= Coefficient of multiple correlation =

Statistical concept

In statistics, the coefficient of multiple correlation is a measure of how well a given variable can be predicted using a linear function of a set of other variables. It is the correlation between the variable's values and the best predictions that can be computed linearly from the predictive variables.

The coefficient of multiple correlation takes values between 0 and 1. Higher values indicate higher predictability of the dependent variable from the independent variables, with a value of 1 indicating that the predictions are exactly correct and a value of 0 indicating that no linear combination of the independent variables is a better predictor than is the fixed mean of the dependent variable.

The coefficient of multiple correlation is known as the square root of the coefficient of determination, but under the particular assumptions that an intercept is included and that the best possible linear predictors are used, whereas the coefficient of determination is defined for more general cases, including those of nonlinear prediction and those in which the predicted values have not been derived from a model-fitting procedure.

==Definition==
The coefficient of multiple correlation, denoted R, is a scalar that is defined as the Pearson correlation coefficient between the predicted and the actual values of the dependent variable in a linear regression model that includes an intercept.

==Computation==

The square of the coefficient of multiple correlation can be computed using the vector $\mathbf{c} = {(r_{x_1 y}, r_{x_2 y},\dots,r_{x_N y})}^\top$ of correlations $r_{x_n y}$ between the predictor variables $x_n$ (independent variables) and the target variable $y$ (dependent variable), and the correlation matrix $R_{xx}$ of correlations between predictor variables. It is given by

$R^2 = \mathbf{c}^\top R_{xx}^{-1}\, \mathbf{c},$

where $\mathbf{c}^\top$ is the transpose of $\mathbf{c}$, and $R_{xx}^{-1}$ is the inverse of the matrix

$$R_{xx} = \left(\begin{array}{cccc}
    r_{x_1 x_1} & r_{x_1 x_2} & \dots & r_{x_1 x_N} \\
    r_{x_2 x_1} & \ddots & & \vdots \\
    \vdots & & \ddots & \\
    r_{x_N x_1} & \dots & & r_{x_N x_N}
\end{array}\right).$$

If all the predictor variables are uncorrelated, the matrix $R_{xx}$ is the identity matrix and $R^2$ simply equals $\mathbf{c}^\top\, \mathbf{c}$, the sum of the squared correlations with the dependent variable.
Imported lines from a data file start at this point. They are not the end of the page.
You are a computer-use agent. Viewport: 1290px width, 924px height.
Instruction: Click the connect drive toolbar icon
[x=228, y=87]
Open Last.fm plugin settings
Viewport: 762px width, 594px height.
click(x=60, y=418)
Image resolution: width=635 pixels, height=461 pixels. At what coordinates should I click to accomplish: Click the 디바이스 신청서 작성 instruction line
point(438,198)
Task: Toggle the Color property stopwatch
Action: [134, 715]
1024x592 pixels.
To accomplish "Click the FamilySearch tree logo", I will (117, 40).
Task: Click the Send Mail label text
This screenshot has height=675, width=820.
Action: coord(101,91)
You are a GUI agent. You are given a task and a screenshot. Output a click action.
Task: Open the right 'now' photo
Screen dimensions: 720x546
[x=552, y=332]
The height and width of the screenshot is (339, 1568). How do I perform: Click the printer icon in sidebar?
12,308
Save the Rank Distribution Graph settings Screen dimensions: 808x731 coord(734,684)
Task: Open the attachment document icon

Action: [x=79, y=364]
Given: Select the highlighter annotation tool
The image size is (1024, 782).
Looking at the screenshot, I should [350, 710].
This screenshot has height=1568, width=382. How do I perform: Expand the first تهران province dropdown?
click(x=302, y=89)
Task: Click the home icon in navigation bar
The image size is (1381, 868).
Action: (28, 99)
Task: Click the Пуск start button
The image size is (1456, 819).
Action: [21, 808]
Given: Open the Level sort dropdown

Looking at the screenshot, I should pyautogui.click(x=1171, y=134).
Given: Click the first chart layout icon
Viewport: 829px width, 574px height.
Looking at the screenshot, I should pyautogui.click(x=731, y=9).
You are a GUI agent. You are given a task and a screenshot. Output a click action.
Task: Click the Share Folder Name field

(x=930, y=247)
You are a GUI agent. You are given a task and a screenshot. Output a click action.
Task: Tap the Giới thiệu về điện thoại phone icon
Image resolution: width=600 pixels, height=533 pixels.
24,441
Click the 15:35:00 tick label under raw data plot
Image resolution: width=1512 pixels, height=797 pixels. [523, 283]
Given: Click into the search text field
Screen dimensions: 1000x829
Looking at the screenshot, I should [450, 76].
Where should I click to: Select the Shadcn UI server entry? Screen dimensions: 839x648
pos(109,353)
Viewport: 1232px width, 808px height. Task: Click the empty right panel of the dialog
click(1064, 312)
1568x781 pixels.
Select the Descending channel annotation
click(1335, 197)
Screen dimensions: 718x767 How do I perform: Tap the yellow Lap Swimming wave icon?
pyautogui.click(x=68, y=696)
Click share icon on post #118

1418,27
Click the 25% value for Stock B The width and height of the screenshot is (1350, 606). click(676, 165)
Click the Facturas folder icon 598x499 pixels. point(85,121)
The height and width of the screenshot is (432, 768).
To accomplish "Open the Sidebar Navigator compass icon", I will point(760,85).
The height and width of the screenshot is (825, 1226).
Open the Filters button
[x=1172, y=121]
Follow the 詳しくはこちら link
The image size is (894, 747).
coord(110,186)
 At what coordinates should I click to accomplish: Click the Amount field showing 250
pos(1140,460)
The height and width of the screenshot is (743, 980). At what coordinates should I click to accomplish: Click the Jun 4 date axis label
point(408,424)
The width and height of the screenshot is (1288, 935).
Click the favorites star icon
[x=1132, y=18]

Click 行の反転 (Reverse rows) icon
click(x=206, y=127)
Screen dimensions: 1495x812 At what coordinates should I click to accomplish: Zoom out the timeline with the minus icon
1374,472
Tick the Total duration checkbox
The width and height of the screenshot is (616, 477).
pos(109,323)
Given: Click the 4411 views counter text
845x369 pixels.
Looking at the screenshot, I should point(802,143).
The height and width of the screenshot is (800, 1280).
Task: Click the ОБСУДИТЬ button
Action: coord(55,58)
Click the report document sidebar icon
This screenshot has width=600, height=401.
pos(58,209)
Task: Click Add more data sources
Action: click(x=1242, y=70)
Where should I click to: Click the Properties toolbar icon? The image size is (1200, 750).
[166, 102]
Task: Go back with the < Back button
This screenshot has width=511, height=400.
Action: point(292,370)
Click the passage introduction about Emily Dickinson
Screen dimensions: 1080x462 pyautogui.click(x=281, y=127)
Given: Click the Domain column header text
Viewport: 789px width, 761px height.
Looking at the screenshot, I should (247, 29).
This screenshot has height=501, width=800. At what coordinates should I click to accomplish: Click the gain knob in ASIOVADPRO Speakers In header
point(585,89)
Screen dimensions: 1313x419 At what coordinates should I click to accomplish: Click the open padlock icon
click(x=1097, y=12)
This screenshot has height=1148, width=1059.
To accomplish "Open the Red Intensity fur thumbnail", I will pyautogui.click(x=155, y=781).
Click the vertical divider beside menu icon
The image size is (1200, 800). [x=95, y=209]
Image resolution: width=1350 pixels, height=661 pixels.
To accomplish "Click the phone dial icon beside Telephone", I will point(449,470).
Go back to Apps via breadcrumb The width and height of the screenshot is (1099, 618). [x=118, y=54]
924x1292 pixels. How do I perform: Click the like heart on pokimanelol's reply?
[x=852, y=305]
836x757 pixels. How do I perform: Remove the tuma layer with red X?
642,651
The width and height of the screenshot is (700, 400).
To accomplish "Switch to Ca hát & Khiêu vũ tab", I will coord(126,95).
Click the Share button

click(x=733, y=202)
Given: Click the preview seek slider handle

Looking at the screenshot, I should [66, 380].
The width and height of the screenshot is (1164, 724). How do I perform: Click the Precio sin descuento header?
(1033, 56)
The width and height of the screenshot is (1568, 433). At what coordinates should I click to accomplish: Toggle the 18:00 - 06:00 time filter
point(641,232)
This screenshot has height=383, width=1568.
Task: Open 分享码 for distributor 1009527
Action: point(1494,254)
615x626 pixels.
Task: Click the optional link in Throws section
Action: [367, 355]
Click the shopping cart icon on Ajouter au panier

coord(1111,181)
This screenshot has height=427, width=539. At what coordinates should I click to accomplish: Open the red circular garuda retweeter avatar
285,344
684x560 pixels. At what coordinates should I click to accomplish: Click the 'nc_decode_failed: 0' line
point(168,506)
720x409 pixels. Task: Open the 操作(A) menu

If the predictor variables are correlated among themselves, the inverse of the correlation matrix $R_{xx}$ accounts for this.

The squared coefficient of multiple correlation can also be computed as the fraction of variance of the dependent variable that is explained by the independent variables, which in turn is 1 minus the unexplained fraction. The unexplained fraction can be computed as the sum of squares of residuals—that is, the sum of the squares of the prediction errors—divided by the sum of squares of deviations of the values of the dependent variable from its expected value.

==Properties==

With more than two variables being related to each other, the value of the coefficient of multiple correlation depends on the choice of dependent variable: a regression of $y$ on $x$ and $z$ will in general have a different $R$ than will a regression of $z$ on $x$ and $y$. For example, suppose that in a particular sample the variable $z$ is uncorrelated with both $x$ and $y$, while $x$ and $y$ are linearly related to each other. Then a regression of $z$ on $y$ and $x$ will yield an $R$ of zero, while a regression of $y$ on $x$ and $z$ will yield a strictly positive $R$. This follows since the correlation of $y$ with its best predictor based on $x$ and $z$ is in all cases at least as large as the correlation of $y$ with its best predictor based on $x$ alone, and in this case with $z$ providing no explanatory power it will be exactly as large.